But then when these discussions come up now were "generalizing". It becomes "oh well this didnt happen with me, one example of a person, and furthermore a person who WAS NOT A WOMAN, so therefore you argument that x is a societal problem is bunk i guess" and its.....just.....So...like peak boy logic idk
When my brother came out so many things immediately made sense for better and for worse. For worse in that i realized why he never fucking helped with chores, he didnt seem to feel any empathy for my mom having to do everything for him, and i had to pick up the slack. It made sense that i didnt have an older sister, and it made sense that all that shit about the plight of the oldest daughter had always made me so like actively angry because it was the opposite of what i thought was my experience. But actually, I was the oldest daughter...for however much of a girl i am yknow but. Different convo.
Biological sex isnt a thing and there isnt really some deeply ingrained set of gender genes ir whatever. Its just feelings. But when youre born into a binary culture where you learn even subconsciously that x is how women should be and z is how men should be...when you dont idebtify with women, you dont idebtify with x. You tend to go toward z bc thats the only other option youve been given.

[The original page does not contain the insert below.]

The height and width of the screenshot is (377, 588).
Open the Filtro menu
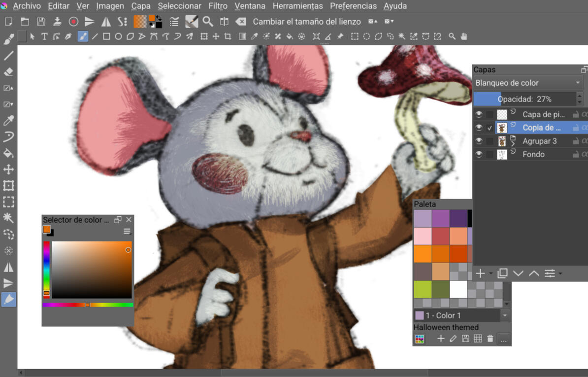(218, 6)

So even if x is expexted of you, its like completely expected for youre behavior to start shifting before you come out. A lot of people relate to that either bc they were realizing who they were or becoming more comfortable with being that way outwardly. Its not a negative thing. But when were talking abt being a guy...an unavoidable part of that list of guy thongs is misogyny. And entitlement. And sadly the transphobia these men face seems to push them into like grabbing onto these parts ofbbeing a man a lot stronger, and using their unique perspectivw and """insider info""" on what its like to be a woman (even though...again...they arent...so um...) as a tool to discredit them
this is really messy and like Ironically PMSing phone complaining and im sorry but like ohhh my god it annoys me so god damn much. boys annoy me it especially annoys me bc that boy is like saying its transmisogynist to talk abt an actual aspect of misogyny. whne like...no...trans girls are also victims of this. these expectations of women effect them as misogyny. directly. its so fucking stupid like yes a terf can will and often does take real issues and conspiracy theory connect them to making it trans women’s faults...but that isnt the same thing as trying to talk abt the misogyny faced by all women. like. obviously. and a man getting holier than thou abt it and trying to shut down that discussion as something transphobic makes me want to pull my hair out.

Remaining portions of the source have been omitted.